:: Brief A ::
In the listing, replace "clipboard" with "folder" in everything from the line containing "View coverage for US Pacific" down to the end of the listing, keeping all else unchanged. Leave the pictures out of your answer.

** start Provided passage **

Community forestry involving bringing open access forest lands under common property resource management regimes through autonomous community initiatives, even by indigenous community institutions with strong resource management traditions, in contexts where the dominant cultural tradition excludes women from political participation at the community level, can have a drastic impact on women's customarily recognised access to forest resources, both in the short and longer terms. As in such contexts, community institutions are effectively male institutions, such initiatives essentially entail control over access to such lands being taken over by the men even in 'undisturbed' indigenous community situations. Despite women being the major resource users, gender relations exclude them from direct participation in developing the new management regimes.

The resulting drastic curtailment of women's access to forest resources without any reduction in their gender based responsibilities for household provisioning can generate acute latent gender based conflicts. However, these may remain hidden and not easily discernible due to cultural values inhibiting women from questioning male authority, particularly in public. To some extent, women may be able to influence male decisions and rules through subtle indirect negotiations. Even these, however, are mediated by class. Women of socio-economically higher status have a greater ability to protect their interests through their men due to being higher in the power hierarchy. As women are not a homogenous category, and because even indigenous community institutions reflect the existing hierarchy of power relations within communities, women (and men) of the most marginalised groups (such as the Naiks) are least able to negotiate their interests. For those with no access to a conflict management mechanism, the only recourse available is direct action of challenging the new access regime by violating its rules in practice.

Whether women and marginalised groups are empowered or further marginalised by conflict management programmes will be dependent on the conceptual understanding of the facilitating agency about the dynamics of hierarchical power relationships within communities and on whether it has an explicit commitment to altering the existing balance of power in favour of the relatively powerless.

** end Provided passage **

:: Brief B ::
List each distinct noun that comes directly after the word "community" in the passage on community forestry and gender.

** start Task inputs **

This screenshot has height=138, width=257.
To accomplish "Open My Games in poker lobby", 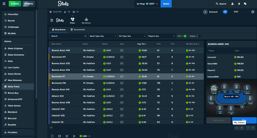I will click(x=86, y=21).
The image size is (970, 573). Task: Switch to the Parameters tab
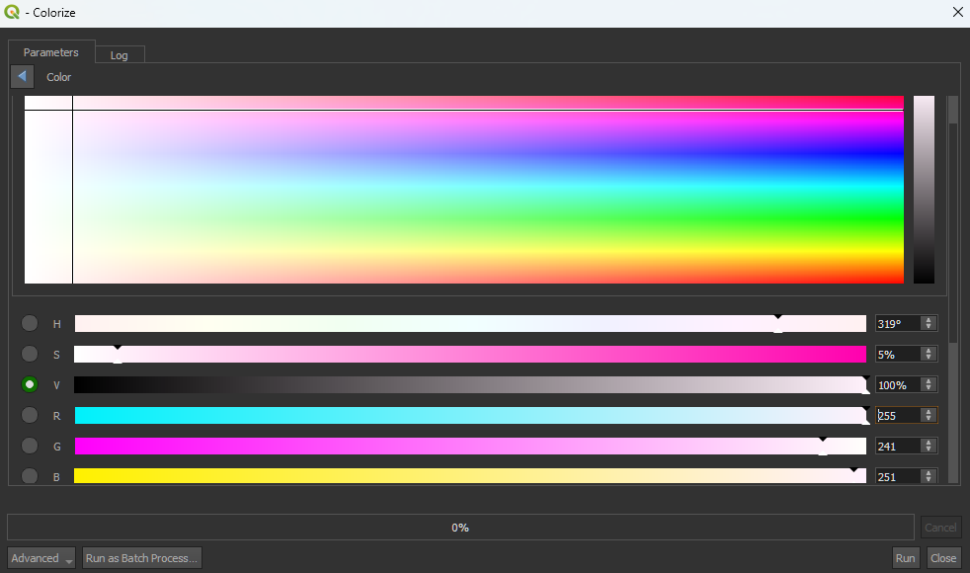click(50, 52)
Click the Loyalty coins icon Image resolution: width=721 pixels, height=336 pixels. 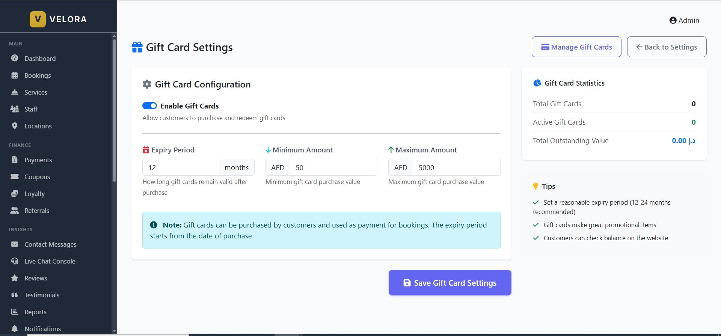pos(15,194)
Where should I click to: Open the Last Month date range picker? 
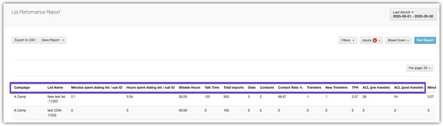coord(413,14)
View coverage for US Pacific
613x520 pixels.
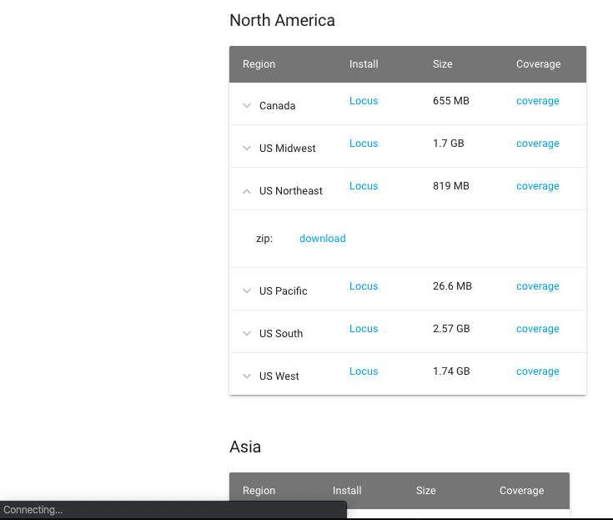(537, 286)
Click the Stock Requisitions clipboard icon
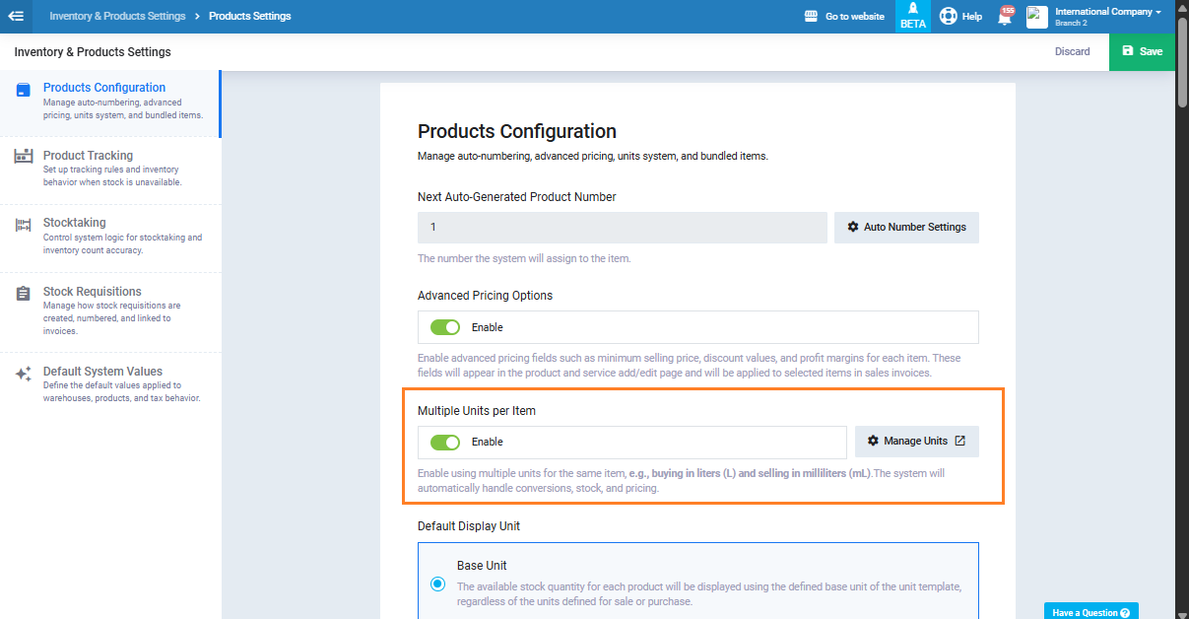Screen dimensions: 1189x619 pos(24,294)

** end Task inputs **

:: Worked answer A ::
View coverage for US Pacific
613x520 pixels.
(537, 286)
Click the Stock Requisitions folder icon
Screen dimensions: 1189x619 pos(24,294)

:: Worked answer B ::
forestry, initiatives, institutions, level, situations